Eating 'bad' foods and never exercising cause the cells in our body and joints to become less efficient at producing energy, say researchers from the University of Surrey in a review of arthritis.
The cells start producing too much glucose as a way of overcoming this energy short-fall, but the unused sugars are transformed into lactic acid, which the body can't flush away.
In turn, high levels of lactic acid lead to inflammation in joint cartilage, which makes movement harder and causes pain—and which medicine calls osteoarthritis.
When arthritis is seen as harmful metabolic reprogramming, caused by a poor diet and a lack of exercise, it becomes a disease that can be controlled and its progress slowed—and even avoided in the first place, say the researchers.
As medicine has nothing to offer the arthritis patient—other than painkillers and, eventually, joint replacement surgery—it's a positive message.

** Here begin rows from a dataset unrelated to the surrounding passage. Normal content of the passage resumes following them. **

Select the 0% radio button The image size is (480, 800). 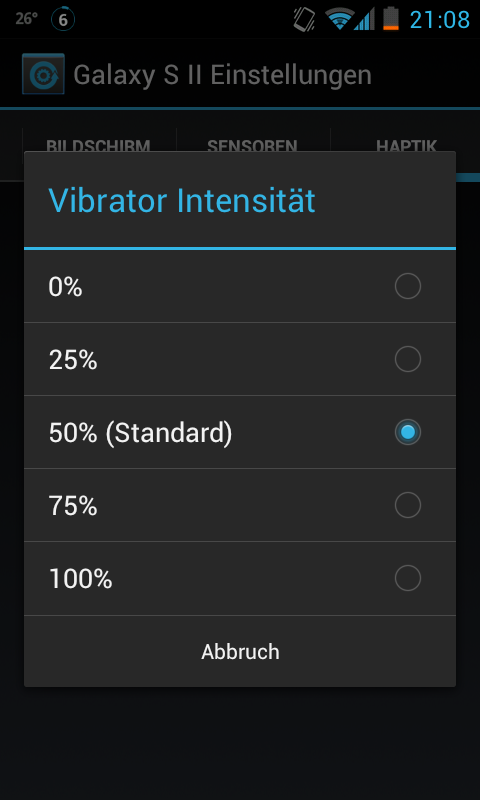408,286
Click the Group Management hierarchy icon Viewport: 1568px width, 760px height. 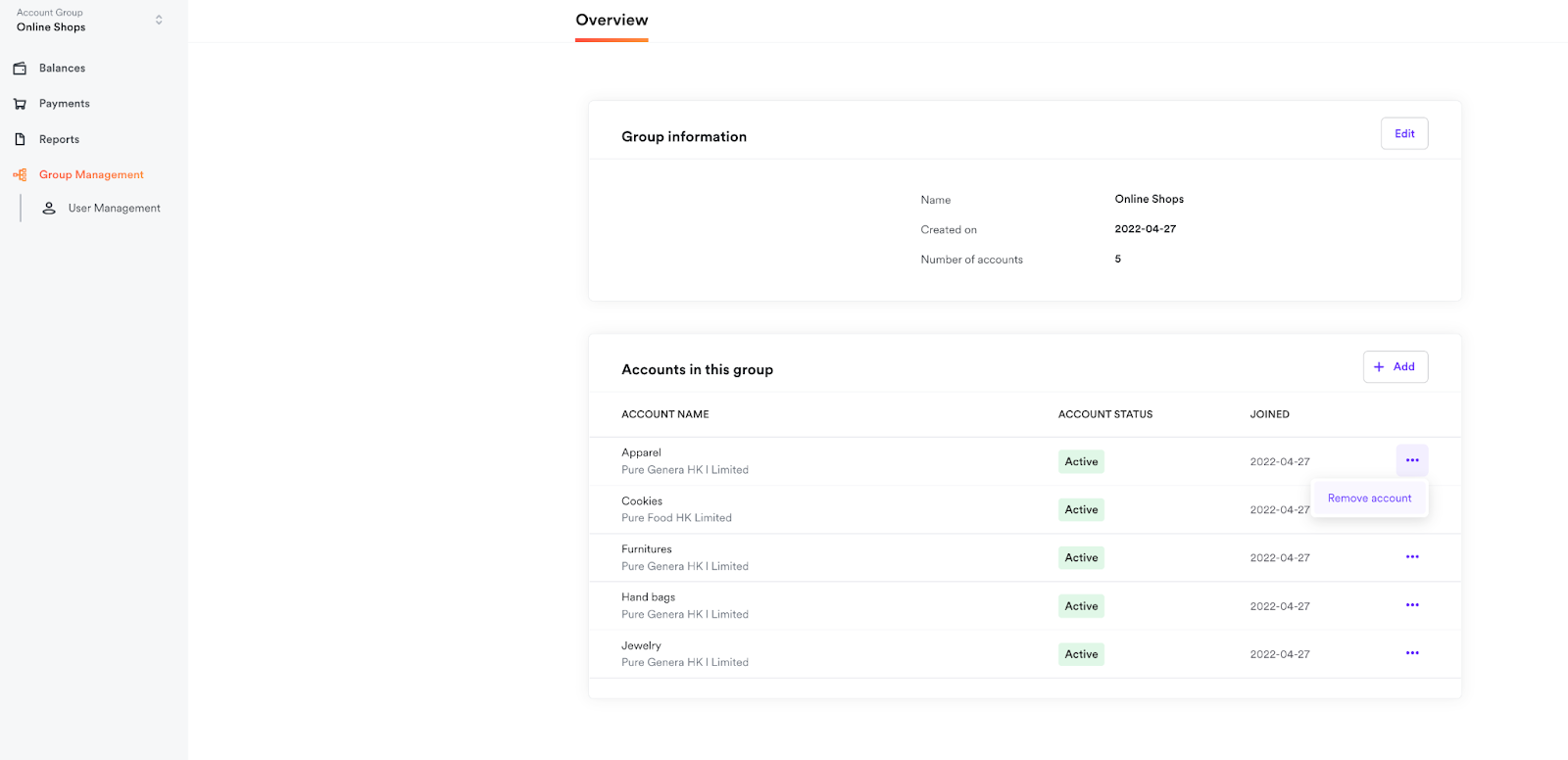coord(20,175)
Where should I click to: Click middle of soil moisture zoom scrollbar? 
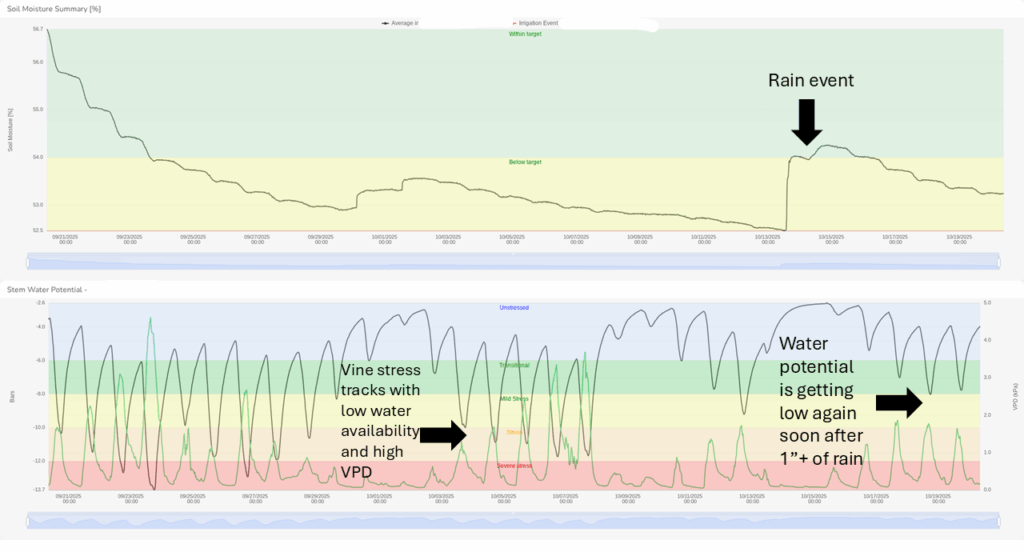[514, 261]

Lead author Prof Ali Mobasheri said: "For too long osteoarthritis has been known as the 'wear and tear disease' and it has been assumed that it is part and parcel of getting older. However, this is not the case and what we have learnt is that we can control and prevent the onset of this painful condition."
Osteoarthritis is the most common form of arthritis, and effects 8.75 m Britons alone. Post-menopausal women are predisposed to it because of biology, genetics and hormones, the researchers say.